Transcript
This transcript was autogenerated. To make changes, submit a PR.
Hello, I'm Rafael and my talk is titled Mutation Testing
with Pete. But first, a few words about myself. I am a cloud native
team lead at Hazelcast before I worked at Google and
CERN. I'm also an author of the book continuous delivery with Docker and
Jenkins, and from time to time I do conference speaking and trainings,
but on a daily basis. I'm a developer and I live in Krakow in
Poland. A few words about Hazelcast Hazelcast is a distributed company
and it is distributed in two meanings. First meaning is
we are distributed company because we produce distributed software. But the second
meaning is that we are distributed company because we all
work remotely. We always work remotely. So I'm from Krakow,
from Poland, but I'm the only one from Krakow. We have people all over the
world. Our products are hazelcast in memory data grid,
which is a library for distributed computation,
for caching. Hazelcast jet is a library for stream processing, and hazelcast
cloud is hazelcast, but as a service. So do you
know why the NASA spacecraft burned in the atmosphere of
Mars in 1999? And do you know that it is somehow
related to the fact that even though mutation testing
was discovered in 1971, it was not really
used until 2012? So the answer to
all of these questions, as well as the whole idea and the implementation
of mutation testing, you will all find this in this presentation.

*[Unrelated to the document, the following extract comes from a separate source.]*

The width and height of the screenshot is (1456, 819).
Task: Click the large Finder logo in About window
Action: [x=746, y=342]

But first, imagine the following scenario. So there are like two engineers
discussing. I wrote code for the spacecraft. How do you know that it
works? I just know, or I
feel it. So NASA code, that is actually what happened in
NASA. So the code of the NASA spacecraft, it was
not tested. So in December 1998,
NASA launched the climate orbiter spacecraft
into the space. And this divide weighted almost half of
a ton and was sent to the Mars. It takes around half a year,
like six months, to go from Earth to Mars. And everything
was fine until September 1999, when all of
a sudden the contact with this device was lost.
What happened? So there was a big in the code. So the ground computer calculated
everything. In no metric system, they used pounds.

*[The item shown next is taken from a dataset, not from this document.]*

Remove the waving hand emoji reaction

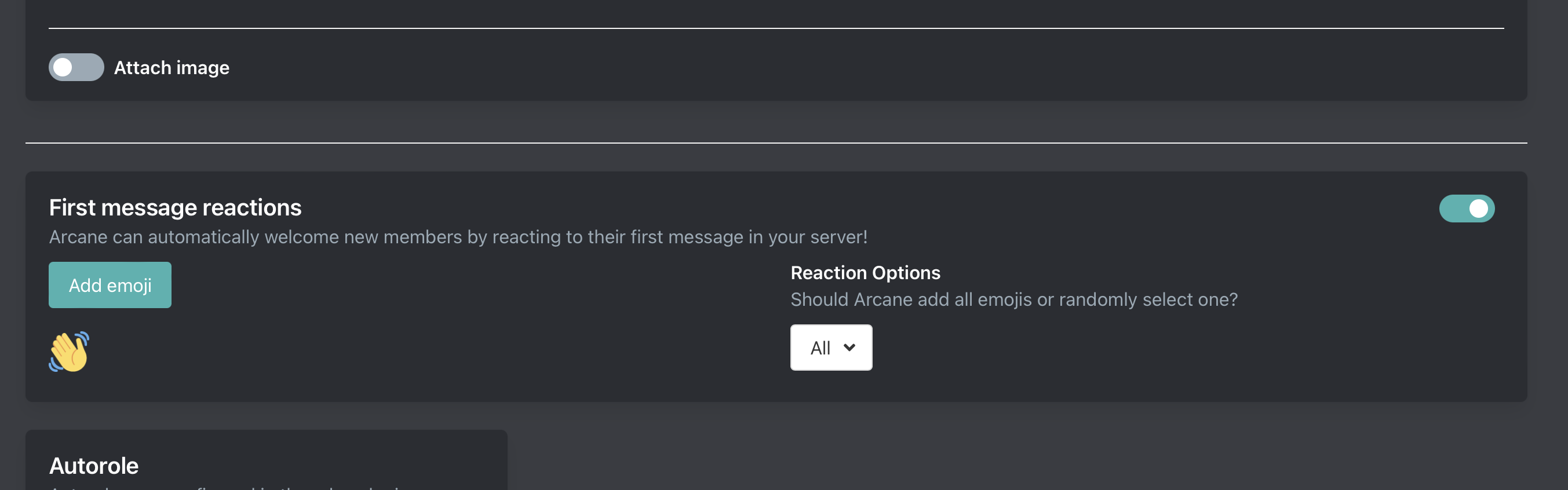[70, 351]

However, the orbiter used metric system, and there
was no conversion in between. So the speed of the orbiter was too
fast, and the orbiter passed too quickly through the atmosphere
of Mars and burned. So there was no people on board. So we can say,
okay, shit happens, it's just money. But you know what?
These NASA devices there are super expensive.
So this one costed more than 300
million of dollars. There's around 234
Americans working all their lives for these orbiters.
In case of Poland, it's even worse, you would need like 700 polish
people working all their lives to get this money. And that is
just because of the bug in the code. So how this conversation
should look like. So I wrote code for the spacecraft.
How do you know that it works? I wrote unit tests, but how do you
know that your test works?
But really. So we write code, and then
we write test to test the code. And then we write test to test the
test of the code, and write the tests of. To test the test of the
code. And it just doesn't make sense. So, if we are not
sure that our tests are good, so does testing
make any sense at all? And actually, yes, there is a method of
testing your tests without writing more tests. So imagine
we have the following code. So just the simplest possible code.
A plus b. So this could be a production code of, I don't know,
some calculator. So we write unit test. How do we check that our unit
test works? We could run test coverage. But what does
the code coverage check? So, according to common sense,
or according to the guru of the common sense, the Uncle Bob coverage
does not prove that you have tested every line. All it proves is that you
have executed every line. And that is a big difference.
If you think about it like this return
statement here, it would be perfectly covered with the test,
without any assertion. Just imagine the following test.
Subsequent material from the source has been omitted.